Дело с каналом для отвода Арно от Пизы кончилось постыдною неудачею.
Во время осеннего разлива наводнение уничтожило начатые работы и превратило цветущую низменность в гнилую трясину, где рабочие умирали от заразы. Огромный труд, деньги, человеческие жизни – все пропало даром.
Феррарские водостроители сваливали вину на Содерини, Макиавелли и Леонардо. Знакомые на улицах отворачивались от них и не кланялись. Никколо заболел от стыда и горя.
Года два назад умер отец Леонардо: «9-го июля 1504 г. в среду, в седьмом часу ночи, – записал он с обычною краткостью, – скончался отец мой, сире Пьеро да Винчи, нотариус во дворце Подеста. Ему было восемьдесят лет. Он оставил десять человек детей мужского и двух женского пола».
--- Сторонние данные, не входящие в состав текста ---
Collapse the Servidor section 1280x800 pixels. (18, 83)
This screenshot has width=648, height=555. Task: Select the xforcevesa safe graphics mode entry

Сире Пьеро неоднократно, при свидетелях, выражал намерение завещать своему незаконному первенцу Леонардо такую же долю имения, как остальным детям. Сам ли изменил он перед смертью это намерение, или сыновья не захотели исполнить волю покойного, но они объявили, что, в качестве побочного сына, Леонардо в разделе не участвует. Тогда один из ростовщиков, ловкий еврей, у которого художник брал деньги под обеспечение ожидаемого наследства, предложил ему купить права его в тяжбе с братьями. Как ни страшился Леонардо семейных и судебных дрязг, денежные дела его в это время так запутались, что он согласился. Началась тяжба из-за 300 флоринов, которой суждено было длиться шесть лет. Братья, пользуясь всеобщим раздражением против Леонардо, подливали масла в огонь, обвиняли его в безбожии, в государственной измене во время службы у Чезаре Борджа, в колдовстве, в кощунстве над христианскими могилами при откапывании трупов для анатомических сечений, воскресили и двадцать пять лет назад похороненную сплетню о противоестественных пороках его, бесчестили память покойной матери его, Катарины Аккаттабрига.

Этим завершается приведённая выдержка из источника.